As I consider it, other’s opinions of me are something I have wrestled with in the past. I had to rank my own opinions higher than other people’s. I suppose putting myself together in the morning is something I do for me, not for other people. I feel more comfortable when I look the way I want to look.

Other people are welcome to their opinions as long as I am secure and balanced. I’m the only one that knows what’s going on in my life and what it took for me to get to this moment.

I actidentally had a deep plunge into the world of other’s opinions last week. I posted a 9 second video of my daughter doing a karate lesson. Nothing special but the gods of internet algorithms took it viral.  Amost half a million people saw this 9 second video over the next few days.


Of that huge number of people who saw this video of my kid, a few thousand hit the heart and ‘liked” the video A few hundred left comments.

The comments were not expressing approval. That huge number of people boiled down to a couple people who had to tell us all the things that were wrong with us. The commenters were inspired with certainty in pointing out shortcomings. Well, they also decided that my daughter was mentally handicapped and being scammed by her Karate teachers.

A few hundred people were direct, definite and specific.

But they were totally wrong. Laughably wrong.  Mean and cruel, many of them.

I knew they were wrong. It was okay that they were wrong. It was all about their error and nothing to do with me or my daughter.

Same with with the cringey shame I dread. Other people’s opinions really aren’t about me.

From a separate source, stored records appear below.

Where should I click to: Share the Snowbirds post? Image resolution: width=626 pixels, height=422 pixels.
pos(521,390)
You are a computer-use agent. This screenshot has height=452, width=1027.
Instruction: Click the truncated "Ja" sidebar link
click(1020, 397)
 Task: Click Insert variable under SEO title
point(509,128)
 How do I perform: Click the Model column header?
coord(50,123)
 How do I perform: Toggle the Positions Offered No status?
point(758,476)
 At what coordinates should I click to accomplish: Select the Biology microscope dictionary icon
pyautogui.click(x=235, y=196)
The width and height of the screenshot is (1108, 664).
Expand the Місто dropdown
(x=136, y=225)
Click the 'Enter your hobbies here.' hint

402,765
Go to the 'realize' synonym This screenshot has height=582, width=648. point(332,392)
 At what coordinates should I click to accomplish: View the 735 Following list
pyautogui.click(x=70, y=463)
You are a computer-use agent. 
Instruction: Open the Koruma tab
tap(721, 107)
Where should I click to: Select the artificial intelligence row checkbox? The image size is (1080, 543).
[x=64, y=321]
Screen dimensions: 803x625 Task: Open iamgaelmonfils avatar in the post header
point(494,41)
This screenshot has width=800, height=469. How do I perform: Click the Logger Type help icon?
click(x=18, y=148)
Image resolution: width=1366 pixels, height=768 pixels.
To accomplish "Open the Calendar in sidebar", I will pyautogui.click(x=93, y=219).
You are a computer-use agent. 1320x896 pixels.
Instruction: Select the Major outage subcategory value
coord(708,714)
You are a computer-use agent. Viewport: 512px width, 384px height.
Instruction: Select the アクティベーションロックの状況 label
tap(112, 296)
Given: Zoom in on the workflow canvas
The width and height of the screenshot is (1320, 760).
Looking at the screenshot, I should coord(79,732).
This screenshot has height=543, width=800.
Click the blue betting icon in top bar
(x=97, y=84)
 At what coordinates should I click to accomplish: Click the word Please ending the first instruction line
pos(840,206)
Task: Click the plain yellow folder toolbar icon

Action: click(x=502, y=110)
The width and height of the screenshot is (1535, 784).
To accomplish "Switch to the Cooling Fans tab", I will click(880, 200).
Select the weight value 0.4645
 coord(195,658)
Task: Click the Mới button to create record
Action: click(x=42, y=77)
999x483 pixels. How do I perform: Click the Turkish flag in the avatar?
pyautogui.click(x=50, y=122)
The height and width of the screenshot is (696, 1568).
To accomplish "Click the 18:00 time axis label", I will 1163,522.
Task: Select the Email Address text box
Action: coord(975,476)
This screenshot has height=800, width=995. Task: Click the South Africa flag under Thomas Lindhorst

If I can look myself square in the mirror and know who I am and be proud of what I’m doing in the world, that’s what really matters.

past the known

There are a lot of ways to figure out where to go. Humans are social animals, so it follows that when we get in a new situation, we look around to what other people are doing and where they are going.

Unfamiliar situations are uncomfortable and scary. I like to get situated, get my bearings and have an idea where I am going. I want to get in a groove, have a sense of what to expect. Five months ago, I got my first dose of chemo and started to map the territory. After the first dose I got an idea of what to expect with the chemo infusion. Then the days and weeks after how I would feel and what was going to happen. It wasn’t the same every time, but I had a sort of confidence with the experience.

When people started making maps, they drew what they knew. Then they realized there was more, but they didn’t know what was in the unknown.

That is where they drew monsters.

Sea monsters

Devils

Dragons

It’s scary in the dark. I don’t know what’s around the corner. It’s got to be nasty. I mean, I don’t know it is but I’m afraid of it.

Like shadows cast in my imagination it is spooky and scary.

After all this, I find myself at the beginning again, having to be brave in the unknown.

I was hoping I was past that part.

It seems the map makers had it right. The monsters aren’t going anywhere.

I will have to keep my bravery at the ready. I never wanted to stay on the same paths. I will find strange corners I’ve never encountered before.

Adventures are not comfortable things.